The state-owned bank Vnesheconombank transferred the money, including a $1 billion early payment fee. The debt clearance, plus a repayment in 2005, will save the country more than $12 billion in interest payments on debt that was not due until 2020, the Finance Ministry said in a statement.
"The early settlement with creditor countries was possible thanks to the Russian Federation's growing financial and economic might," the ministry said, adding that the payment "would strengthen Russia's international authority."
In May 2005, Russia paid back $15 billion and began negotiating to clear the rest of its debt to the creditor group.
Russia said it was prepared to become one of the 19-member Paris Club's lenders. "We are ready to extend credits to other countries," said Sergei Storchak, deputy finance minister.
In 1998, with oil selling at $14 a barrel, the country defaulted on debts and devalued the ruble.

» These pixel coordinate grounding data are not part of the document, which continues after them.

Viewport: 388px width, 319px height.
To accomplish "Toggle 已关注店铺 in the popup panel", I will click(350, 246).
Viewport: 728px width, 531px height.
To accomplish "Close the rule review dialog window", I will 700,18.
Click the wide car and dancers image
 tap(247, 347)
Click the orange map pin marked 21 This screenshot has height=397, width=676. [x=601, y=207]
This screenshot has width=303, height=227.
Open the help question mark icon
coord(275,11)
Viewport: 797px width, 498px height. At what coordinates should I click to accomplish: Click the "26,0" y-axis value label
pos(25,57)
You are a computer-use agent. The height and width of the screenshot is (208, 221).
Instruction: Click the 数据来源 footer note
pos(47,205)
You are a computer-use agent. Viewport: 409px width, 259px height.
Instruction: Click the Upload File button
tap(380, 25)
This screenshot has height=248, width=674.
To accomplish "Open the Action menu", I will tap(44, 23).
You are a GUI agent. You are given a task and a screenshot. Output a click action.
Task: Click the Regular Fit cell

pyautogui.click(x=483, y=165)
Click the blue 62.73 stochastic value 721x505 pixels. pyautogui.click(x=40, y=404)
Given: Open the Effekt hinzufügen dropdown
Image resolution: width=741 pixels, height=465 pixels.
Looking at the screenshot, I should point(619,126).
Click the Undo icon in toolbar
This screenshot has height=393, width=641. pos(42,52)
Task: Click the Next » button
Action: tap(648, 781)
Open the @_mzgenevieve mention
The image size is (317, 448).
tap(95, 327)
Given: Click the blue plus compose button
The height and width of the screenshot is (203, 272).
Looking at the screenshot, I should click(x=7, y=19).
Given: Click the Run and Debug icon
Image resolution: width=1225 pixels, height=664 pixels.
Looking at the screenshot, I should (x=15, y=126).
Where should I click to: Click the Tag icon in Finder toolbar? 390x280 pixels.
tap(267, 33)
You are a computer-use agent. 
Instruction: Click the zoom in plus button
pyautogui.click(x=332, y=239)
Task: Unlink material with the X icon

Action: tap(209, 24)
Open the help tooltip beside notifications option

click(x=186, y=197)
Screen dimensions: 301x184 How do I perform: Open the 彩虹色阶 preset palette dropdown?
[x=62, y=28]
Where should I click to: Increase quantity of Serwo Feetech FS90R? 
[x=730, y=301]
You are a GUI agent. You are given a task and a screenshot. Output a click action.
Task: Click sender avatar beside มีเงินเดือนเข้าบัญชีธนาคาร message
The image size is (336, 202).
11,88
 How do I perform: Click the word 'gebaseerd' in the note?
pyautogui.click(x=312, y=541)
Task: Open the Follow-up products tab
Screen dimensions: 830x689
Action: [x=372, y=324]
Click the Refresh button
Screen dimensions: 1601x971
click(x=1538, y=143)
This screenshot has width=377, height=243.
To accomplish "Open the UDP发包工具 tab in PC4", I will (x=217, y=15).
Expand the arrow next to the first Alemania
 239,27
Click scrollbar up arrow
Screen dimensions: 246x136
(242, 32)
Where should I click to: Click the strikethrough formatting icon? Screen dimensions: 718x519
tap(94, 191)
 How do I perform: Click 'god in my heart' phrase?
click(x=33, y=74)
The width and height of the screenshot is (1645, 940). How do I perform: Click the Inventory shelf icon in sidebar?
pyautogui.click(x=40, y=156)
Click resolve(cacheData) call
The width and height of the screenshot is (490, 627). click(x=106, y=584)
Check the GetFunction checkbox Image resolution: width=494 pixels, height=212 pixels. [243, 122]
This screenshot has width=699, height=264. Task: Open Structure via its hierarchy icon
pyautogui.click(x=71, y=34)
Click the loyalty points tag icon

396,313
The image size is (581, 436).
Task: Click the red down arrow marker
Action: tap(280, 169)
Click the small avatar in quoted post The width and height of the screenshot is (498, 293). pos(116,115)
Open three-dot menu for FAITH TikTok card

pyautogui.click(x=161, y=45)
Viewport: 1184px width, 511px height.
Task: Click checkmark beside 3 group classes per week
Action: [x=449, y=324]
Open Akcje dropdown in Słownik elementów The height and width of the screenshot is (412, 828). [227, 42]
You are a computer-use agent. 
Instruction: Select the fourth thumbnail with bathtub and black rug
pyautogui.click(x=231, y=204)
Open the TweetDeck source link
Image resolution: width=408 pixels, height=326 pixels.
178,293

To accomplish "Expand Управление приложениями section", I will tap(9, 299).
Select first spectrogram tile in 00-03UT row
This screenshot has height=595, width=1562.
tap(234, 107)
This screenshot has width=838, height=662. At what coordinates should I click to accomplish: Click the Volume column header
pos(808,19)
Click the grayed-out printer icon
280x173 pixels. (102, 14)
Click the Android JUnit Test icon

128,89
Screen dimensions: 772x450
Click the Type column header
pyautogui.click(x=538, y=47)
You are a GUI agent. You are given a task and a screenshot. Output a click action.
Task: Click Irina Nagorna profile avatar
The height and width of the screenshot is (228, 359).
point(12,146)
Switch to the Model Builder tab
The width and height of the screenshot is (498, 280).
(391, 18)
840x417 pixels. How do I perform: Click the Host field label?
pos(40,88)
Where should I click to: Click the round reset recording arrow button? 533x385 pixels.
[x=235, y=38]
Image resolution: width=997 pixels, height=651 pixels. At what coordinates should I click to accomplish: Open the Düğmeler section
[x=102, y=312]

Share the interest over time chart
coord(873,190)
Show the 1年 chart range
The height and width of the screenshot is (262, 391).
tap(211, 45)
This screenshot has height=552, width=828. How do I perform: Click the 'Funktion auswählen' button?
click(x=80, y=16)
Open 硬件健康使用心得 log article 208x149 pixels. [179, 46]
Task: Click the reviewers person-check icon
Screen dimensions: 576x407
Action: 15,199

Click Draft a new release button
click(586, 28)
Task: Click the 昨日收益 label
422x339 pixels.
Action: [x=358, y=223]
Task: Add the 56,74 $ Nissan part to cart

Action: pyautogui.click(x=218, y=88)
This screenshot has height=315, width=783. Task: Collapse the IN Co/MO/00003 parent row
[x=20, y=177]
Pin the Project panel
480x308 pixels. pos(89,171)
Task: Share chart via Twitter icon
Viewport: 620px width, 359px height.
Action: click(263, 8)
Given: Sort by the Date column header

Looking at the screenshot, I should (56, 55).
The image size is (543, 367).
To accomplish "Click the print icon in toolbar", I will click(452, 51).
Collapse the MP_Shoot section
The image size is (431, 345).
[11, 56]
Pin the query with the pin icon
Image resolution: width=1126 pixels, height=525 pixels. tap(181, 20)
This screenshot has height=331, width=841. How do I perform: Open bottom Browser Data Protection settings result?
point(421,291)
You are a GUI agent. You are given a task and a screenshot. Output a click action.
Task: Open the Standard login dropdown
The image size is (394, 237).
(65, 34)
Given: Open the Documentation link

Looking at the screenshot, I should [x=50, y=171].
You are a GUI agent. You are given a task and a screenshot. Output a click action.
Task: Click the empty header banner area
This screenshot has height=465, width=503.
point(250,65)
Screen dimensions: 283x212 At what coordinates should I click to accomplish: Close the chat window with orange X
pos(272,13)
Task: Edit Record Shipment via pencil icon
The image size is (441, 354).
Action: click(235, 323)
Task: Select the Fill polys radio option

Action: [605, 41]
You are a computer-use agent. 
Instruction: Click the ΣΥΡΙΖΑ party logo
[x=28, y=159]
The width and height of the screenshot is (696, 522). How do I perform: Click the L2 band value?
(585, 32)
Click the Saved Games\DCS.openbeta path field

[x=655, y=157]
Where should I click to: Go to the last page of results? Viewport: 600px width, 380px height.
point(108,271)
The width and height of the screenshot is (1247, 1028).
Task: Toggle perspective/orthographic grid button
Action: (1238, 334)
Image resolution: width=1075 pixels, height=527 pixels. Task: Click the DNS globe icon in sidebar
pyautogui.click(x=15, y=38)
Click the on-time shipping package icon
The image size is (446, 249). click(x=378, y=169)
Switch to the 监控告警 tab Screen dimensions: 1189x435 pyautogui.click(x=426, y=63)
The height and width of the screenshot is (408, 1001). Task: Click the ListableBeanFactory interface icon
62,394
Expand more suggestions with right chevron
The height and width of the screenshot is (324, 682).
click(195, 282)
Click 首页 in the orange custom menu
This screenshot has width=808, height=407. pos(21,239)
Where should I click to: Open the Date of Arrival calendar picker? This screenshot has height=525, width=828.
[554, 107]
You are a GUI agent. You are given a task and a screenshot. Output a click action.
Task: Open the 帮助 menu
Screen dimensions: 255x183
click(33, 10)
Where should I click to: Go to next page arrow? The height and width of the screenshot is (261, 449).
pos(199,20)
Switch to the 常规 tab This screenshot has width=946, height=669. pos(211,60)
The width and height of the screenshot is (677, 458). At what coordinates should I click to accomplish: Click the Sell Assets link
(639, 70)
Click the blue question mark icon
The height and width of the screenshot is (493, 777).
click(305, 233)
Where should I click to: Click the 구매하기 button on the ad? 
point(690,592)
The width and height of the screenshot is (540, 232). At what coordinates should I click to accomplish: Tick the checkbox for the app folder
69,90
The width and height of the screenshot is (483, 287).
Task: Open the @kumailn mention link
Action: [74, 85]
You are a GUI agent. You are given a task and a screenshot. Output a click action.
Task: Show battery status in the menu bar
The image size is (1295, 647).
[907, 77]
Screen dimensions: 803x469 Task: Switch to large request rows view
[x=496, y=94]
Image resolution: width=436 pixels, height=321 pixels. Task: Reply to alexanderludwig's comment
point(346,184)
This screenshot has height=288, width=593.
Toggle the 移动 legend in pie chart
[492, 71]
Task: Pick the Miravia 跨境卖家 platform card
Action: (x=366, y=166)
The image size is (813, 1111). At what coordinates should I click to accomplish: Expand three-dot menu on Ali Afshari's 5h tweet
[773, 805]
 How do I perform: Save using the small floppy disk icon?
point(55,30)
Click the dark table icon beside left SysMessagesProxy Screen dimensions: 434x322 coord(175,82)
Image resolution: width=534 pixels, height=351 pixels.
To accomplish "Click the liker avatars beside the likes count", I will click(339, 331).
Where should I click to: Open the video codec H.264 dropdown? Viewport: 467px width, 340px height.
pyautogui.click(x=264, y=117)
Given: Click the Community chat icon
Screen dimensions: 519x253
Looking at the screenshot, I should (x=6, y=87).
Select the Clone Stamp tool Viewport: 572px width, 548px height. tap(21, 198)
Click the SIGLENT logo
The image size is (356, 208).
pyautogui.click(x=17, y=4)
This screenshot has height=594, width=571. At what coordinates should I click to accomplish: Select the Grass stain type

In 1999, Russia's public debt amounted to 96 percent of its gross domestic product. Following Monday's payment, it will fall to 9 percent, officials said.
Russia is now the world's largest exporter of natural gas and the world's second-largest exporter of oil. With prices at historic highs, the country is swimming in cash.
"We used to live with our hand held out for many years," President Vladimir Putin said in an Internet question-and-answer session with Russians last month. "But now the Russian economy can not only repay debts but do so ahead of time."
The ministry statement said the repayment would improve Russia's reputation as an honest borrower and help improve the country's investment climate.
Foreign currency and gold reserves stand at nearly $280 billion, the third largest in the world, and the economy is growing at around 6 percent annually. The government projects a $55 billion budget surplus next year.
The new wealth is particularly visible in Moscow, a veritable boomtown, although large parts of the provinces remain mired in poverty. The government is accelerating its capital and social spending while trying to keep a check on inflation; it has placed $82 billion in a rainy-day account known as the Stabilization Fund.
But some analysts fear that, because the Kremlin is so buoyed by the influx of petrodollars, it has little incentive to foster the kind of political competition and economic diversity that can sustain the country's boom over the long haul should oil prices, or demand for Russian energy, falter.